Data —

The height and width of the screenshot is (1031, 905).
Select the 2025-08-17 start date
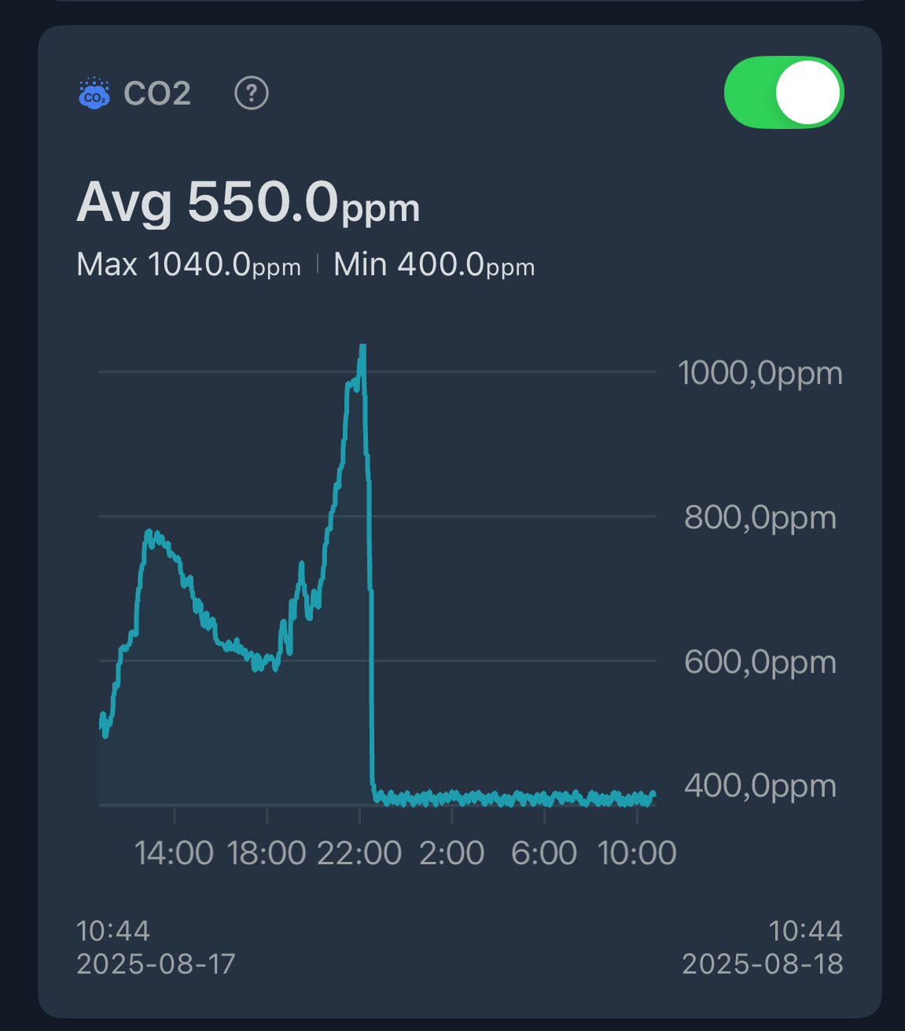156,964
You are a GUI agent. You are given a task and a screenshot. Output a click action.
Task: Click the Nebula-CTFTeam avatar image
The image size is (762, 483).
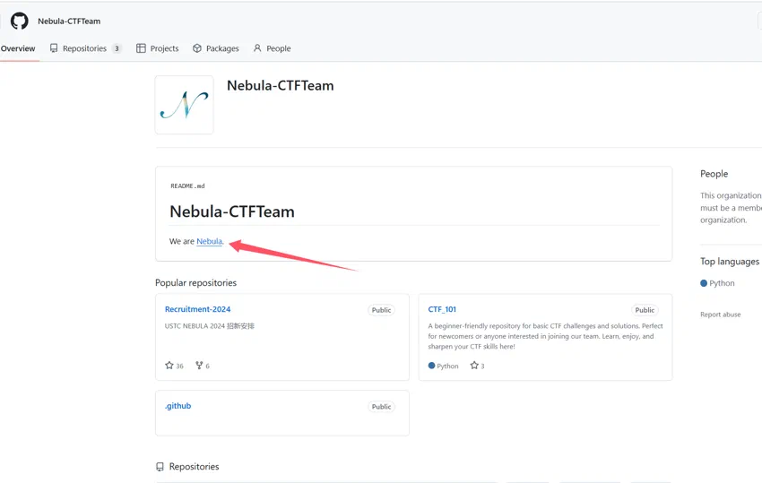(184, 105)
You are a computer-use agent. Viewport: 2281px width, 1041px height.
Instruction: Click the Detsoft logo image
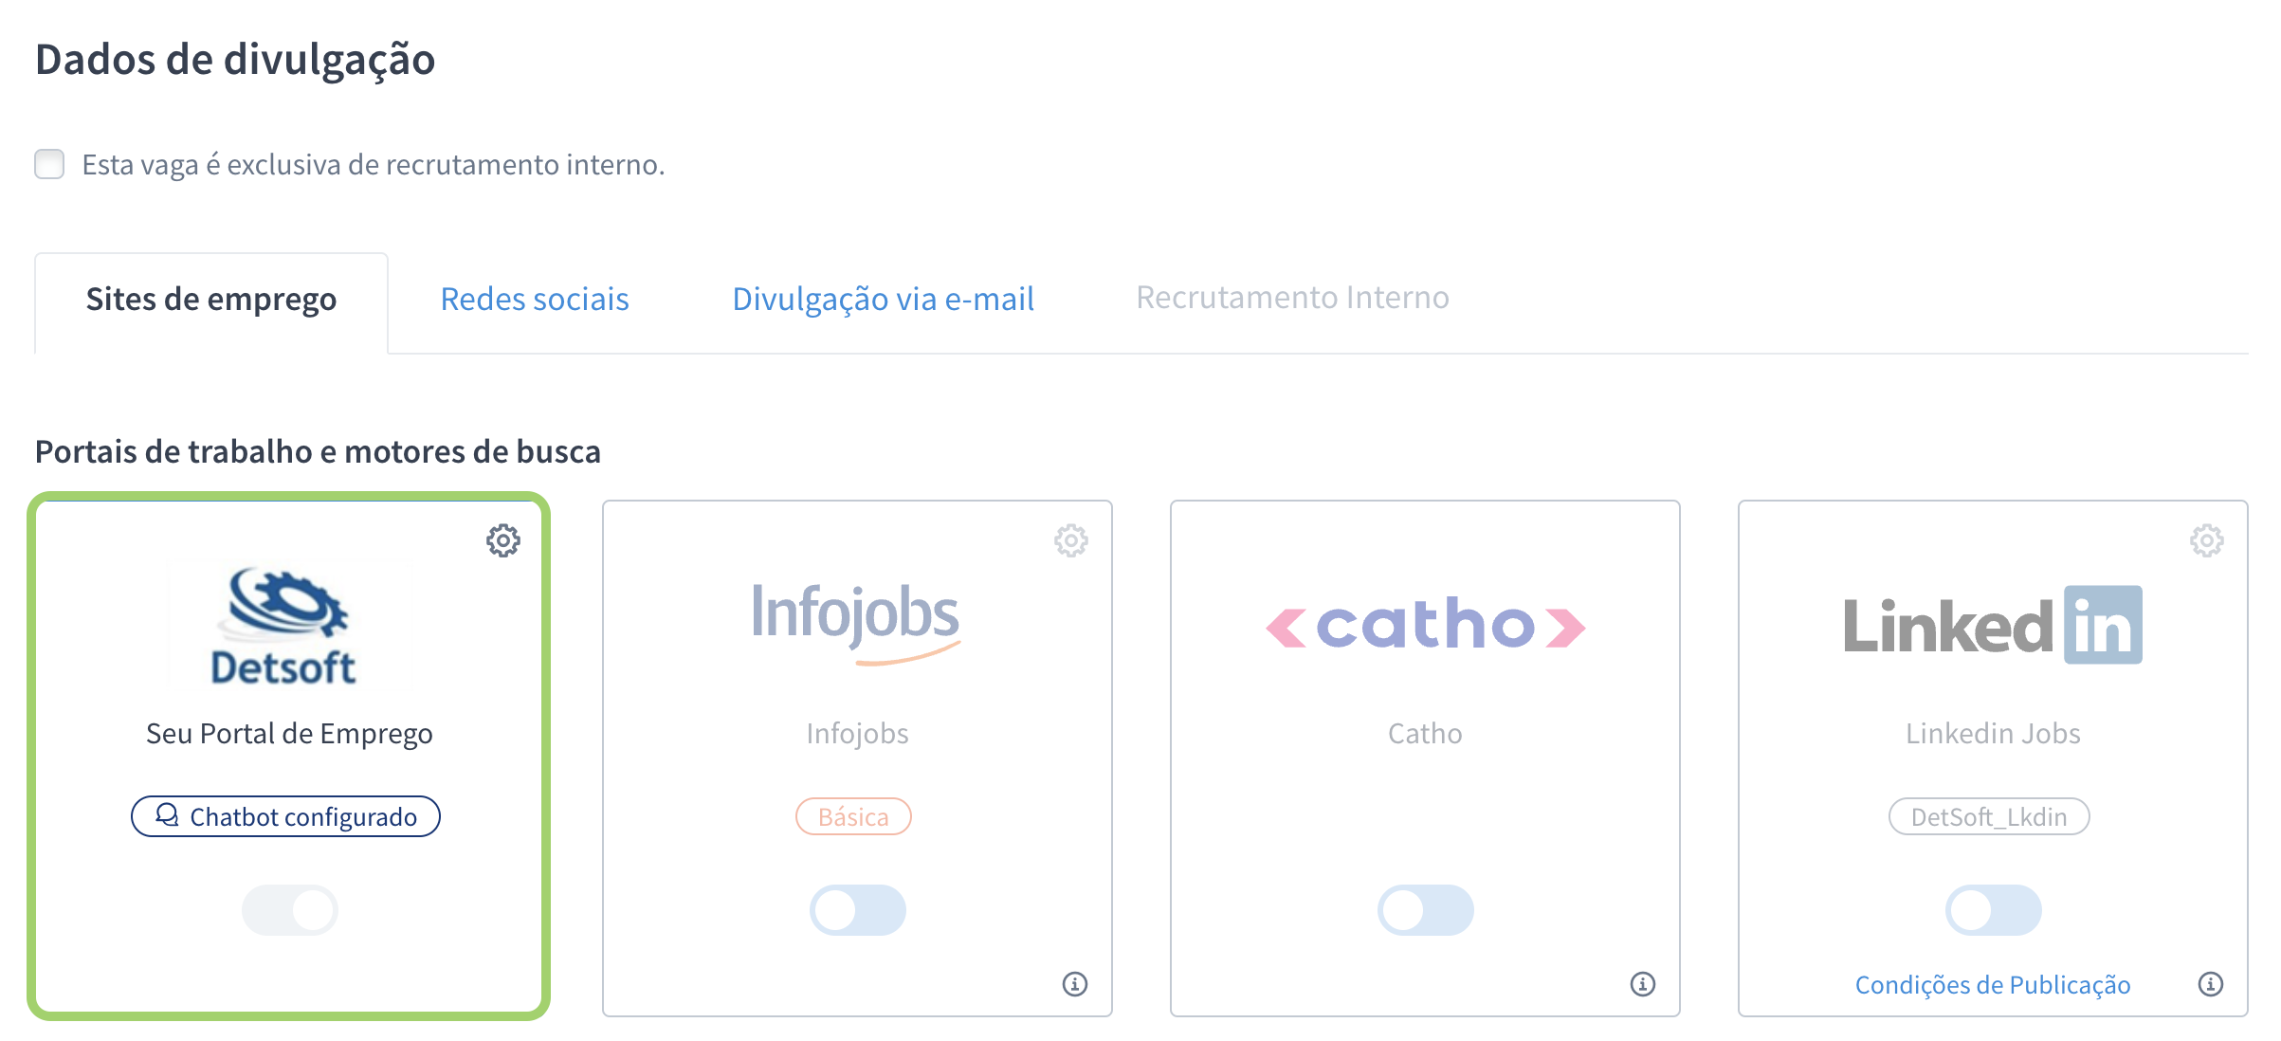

Problem description —
Format every line of the entries above as a Markdown table with two columns, "No." for the row number and "Text" for the line, skipping blank lines. Omit the pictures.

Expected answer —
| No. | Text |
|---|---|
| 1 | The height and width of the screenshot is (1031, 905). |
| 2 | Select the 2025-08-17 start date |
| 3 | 156,964 |
| 4 | You are a GUI agent. You are given a task and a screenshot. Output a click action. |
| 5 | Task: Click the Nebula-CTFTeam avatar image |
| 6 | The image size is (762, 483). |
| 7 | (184, 105) |
| 8 | You are a computer-use agent. Viewport: 2281px width, 1041px height. |
| 9 | Instruction: Click the Detsoft logo image |